Biographical sources
- Email correspondence from Daniel Howe 8 and 9 July 1998.
- Te Iwi o Aotearoa 27 (1989): 20.
Biography
- Walker, Nikki. "Māori Biographies Compiled by George F Kiwi Howe 1960." Te Iwi o Aotearoa 22 (1989): 12.
- Walker provides background information to George Kiwi Howe’s extensive collection of biographies of key Māori identities. She reproduces his texts on Titokowaru and Whetu Marama Tirikatene.
- Walker, Nikki. "Māori Biographies Compiled by George F Kiwi Howe 1960." Te Iwi o Aotearoa 24 (1989): 17.
- Walker produces the text of Howe’s biography of Sir Apirana Ngata.
- Walker, Nikki. "Māori Biographies: Compiled by George F Kiwi Howe 1960." Te Iwi o Aotearoa 25 (1989):7.
- In this article, Walker writes of Te Iwi o Aotearoa’s project to publish the work of genealogist George Kiwi Howe (1917-1962). She calls for other contributions from ‘150 years of achievers under British rule’. Walker also provides an edited version of Howe’s biography of Sir Maui Pomare.
- Walker, Nikki. "Māori Biographies Compiled by George F Kiwi Howe 1960." Te Iwi o Aotearoa 26 (1989): 22.
- Walker includes an edited version of Howe’s biographical notes of Te Puea Herangi.
- Walker, Nikki. "Māori Biographies Compiled by George F Kiwi Howe 1960." Te Iwi o Aotearoa 27 (1989): 20.
- Walker writes of the proposed publication of George Howe’s Māori Biographies and of Te Iwi o Aotearoa’s plan to supplement Howe’s work with biographies of other Māori achievers up to the year 1990. Walker includes two of Howe’s biographies in this article: that of musician and composer Walter Smith and that of famous rugby player George Nepia.
Non-fiction
- Trace Your Own Ancestry. Utah: Desert, 1963.
- From Kent to Kawhia. Auckland, N.Z.: G. P. Howe, 1983.
- Compiled by Gwen P. Howe and the late George Howe.
Other
- "Richard Gavin McIntyre (Tiki Paaka)." Te Ao Hou 36 (1961): 4.

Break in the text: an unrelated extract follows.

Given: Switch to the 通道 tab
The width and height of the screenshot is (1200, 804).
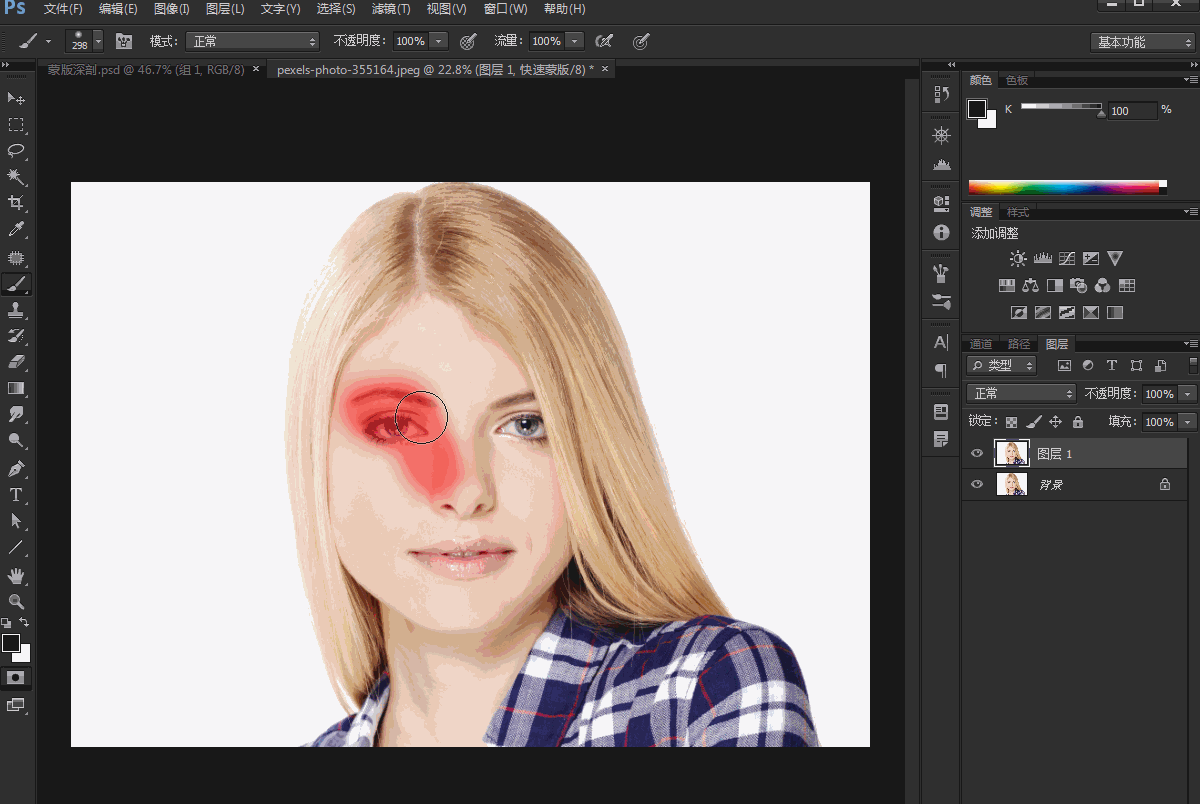Looking at the screenshot, I should [x=982, y=344].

- Howe writes a biography of Te Arawa ‘Dick’ Park who studied at Te Aute College with Sir Apirana Ngata and Sir Peter Buck and who completed further studies at Victoria University. Park worked in the Land Court and travelled extensively with Elsdon Best and acted as a Māori Interpreter for the Commission that examined the land titles of 600,000 acres of Urewera land.